◆ **PROBLEM TO SOLVE**:
An exact copy is needed of the lines in the entries below from the line with "At what coordinates" up to and including the line with "1288x937 pixels.", and of nothing else. Leave the pictures out.

Collected data entries:

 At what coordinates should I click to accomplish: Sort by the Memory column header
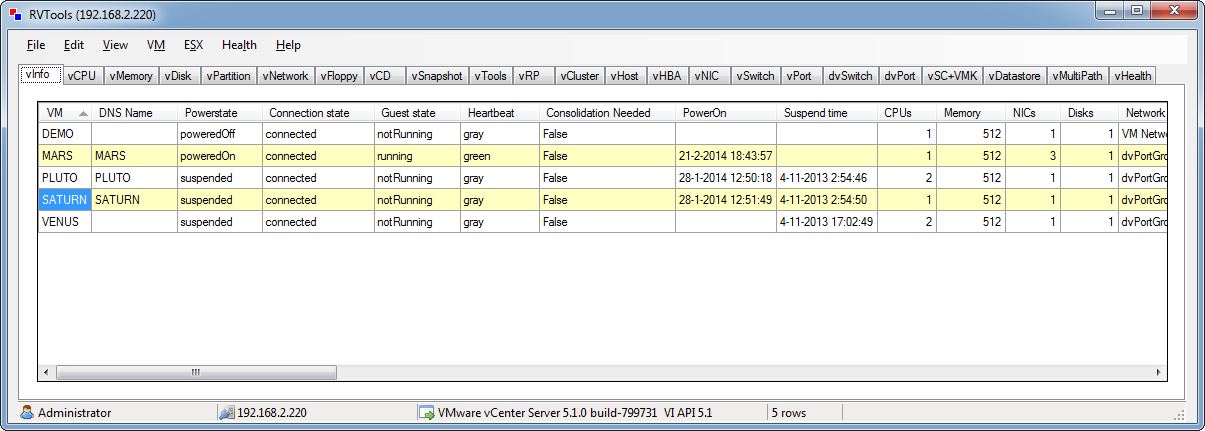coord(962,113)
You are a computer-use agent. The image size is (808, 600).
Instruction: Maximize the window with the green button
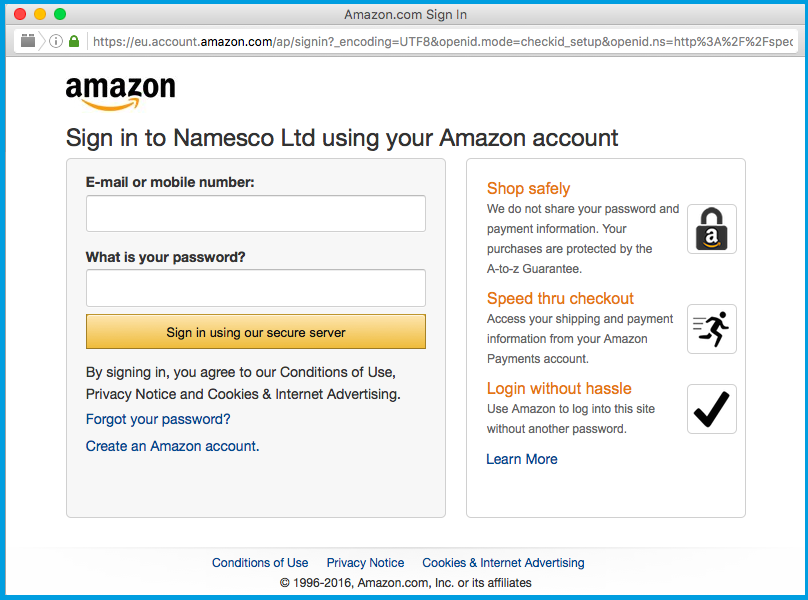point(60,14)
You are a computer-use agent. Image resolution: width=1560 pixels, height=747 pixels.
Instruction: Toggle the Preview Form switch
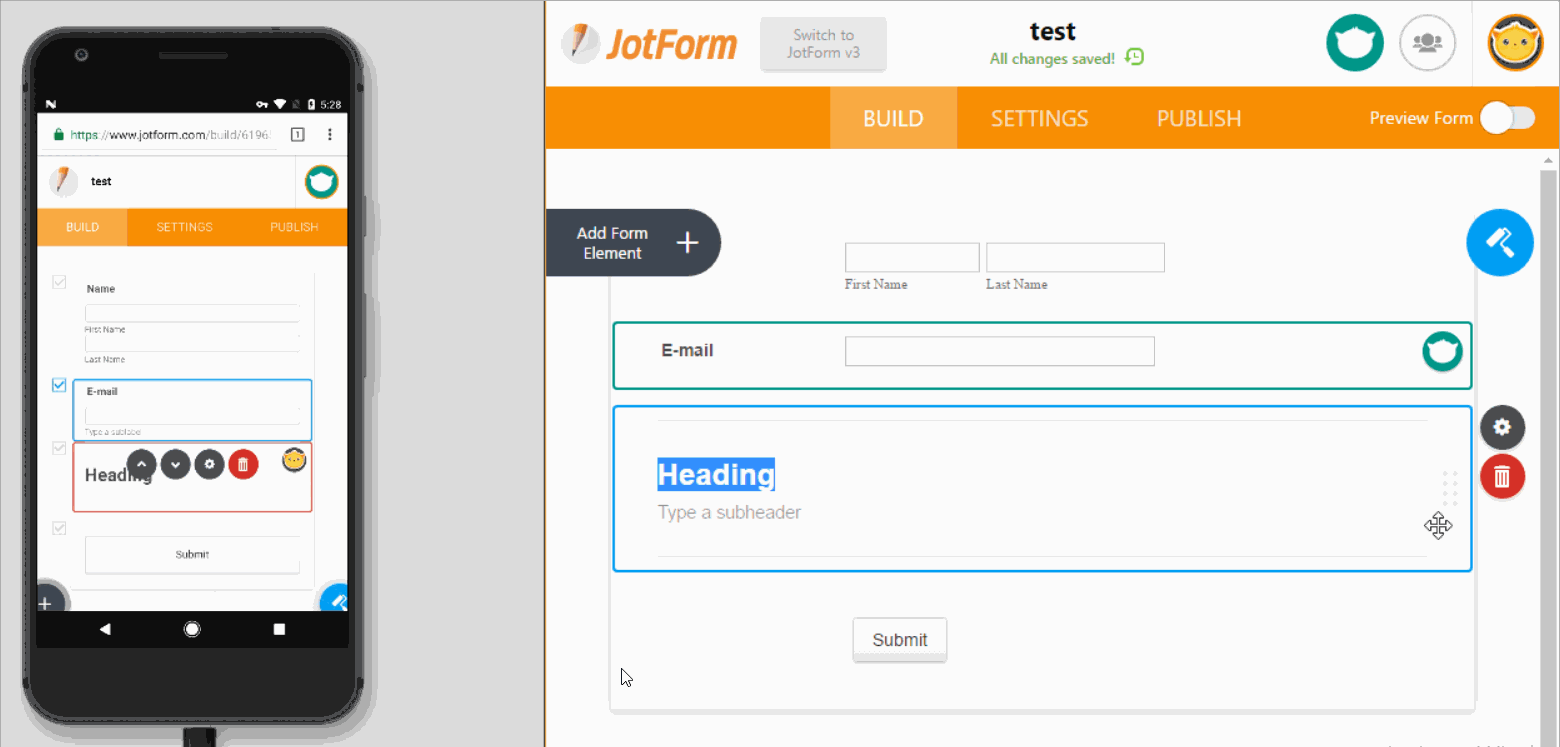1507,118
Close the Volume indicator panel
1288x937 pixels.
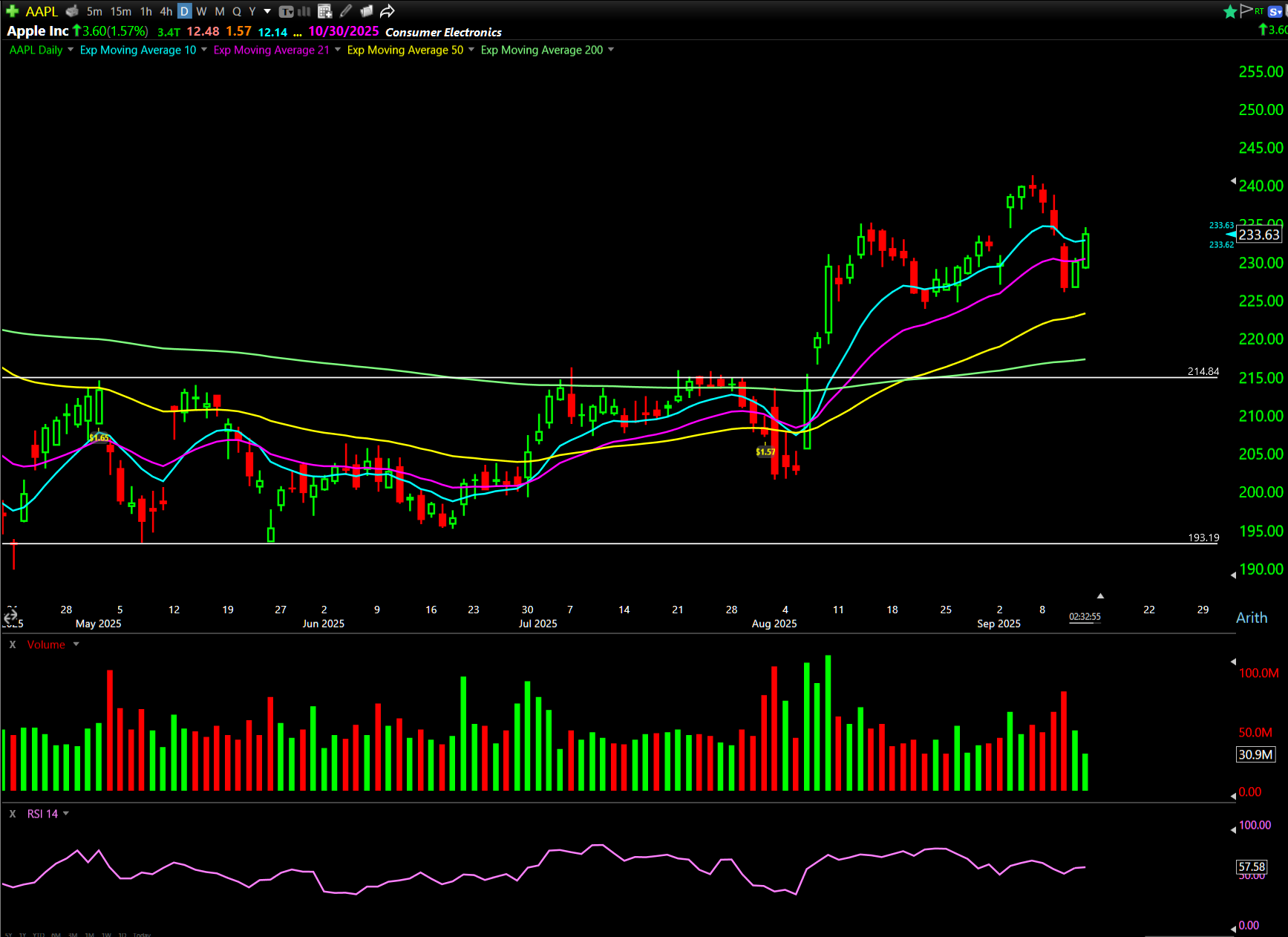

---

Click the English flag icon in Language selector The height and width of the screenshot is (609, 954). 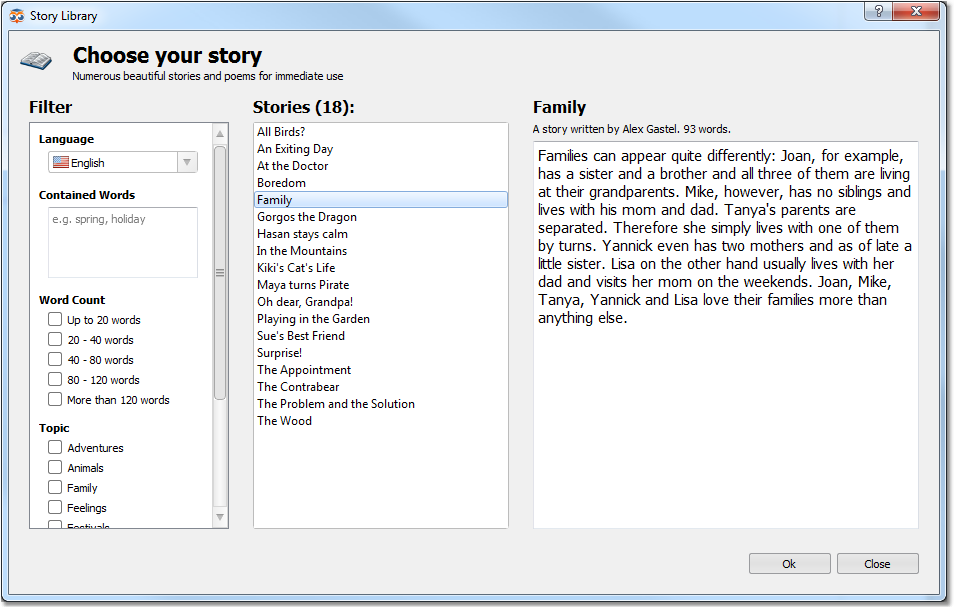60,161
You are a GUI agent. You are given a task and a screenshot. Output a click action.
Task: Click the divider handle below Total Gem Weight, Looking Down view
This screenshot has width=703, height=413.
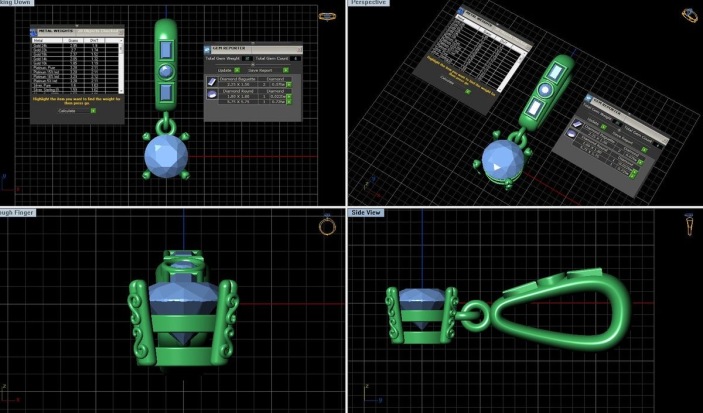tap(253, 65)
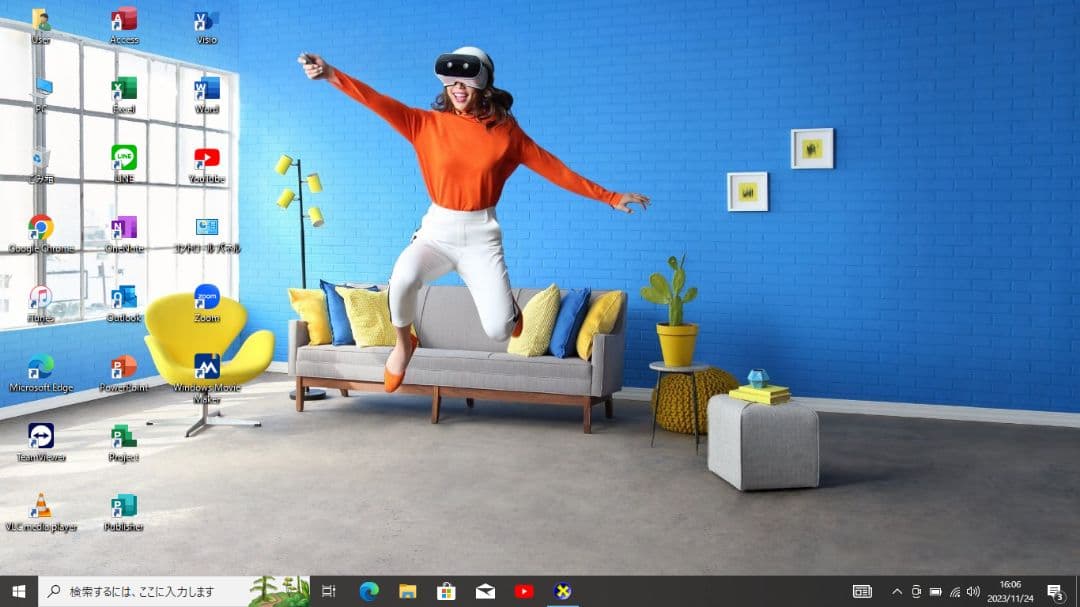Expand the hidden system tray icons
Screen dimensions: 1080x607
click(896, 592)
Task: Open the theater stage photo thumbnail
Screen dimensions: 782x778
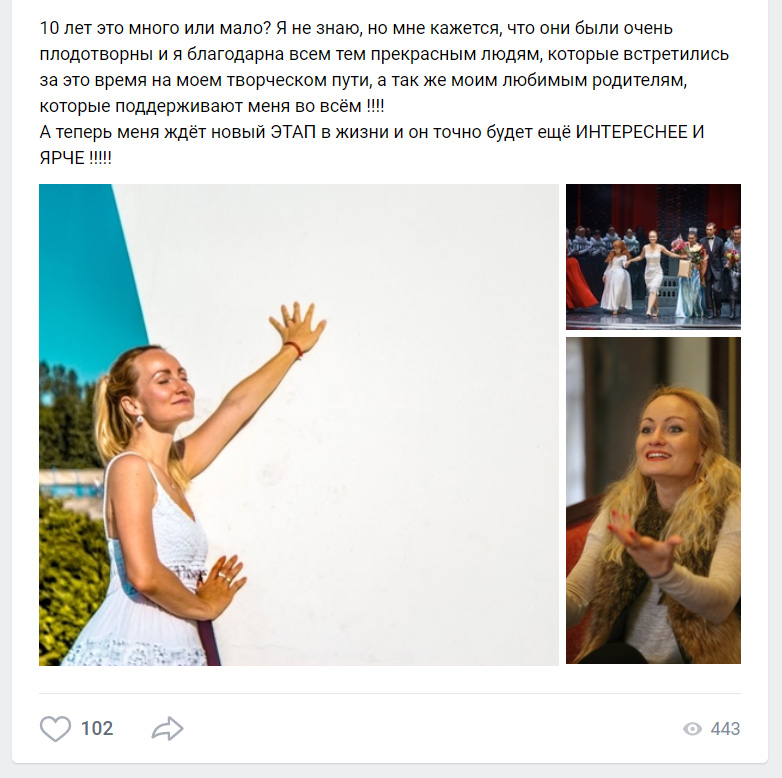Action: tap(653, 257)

◆ **REPLY**:
 At what coordinates should I click to accomplish: Sort by the Memory column header
coord(962,113)
You are a computer-use agent. The image size is (808, 600).
Instruction: Maximize the window with the green button
point(60,14)
You are a computer-use agent. Image resolution: width=1560 pixels, height=747 pixels.
Instruction: Toggle the Preview Form switch
1507,118
Close the Volume indicator panel
1288x937 pixels.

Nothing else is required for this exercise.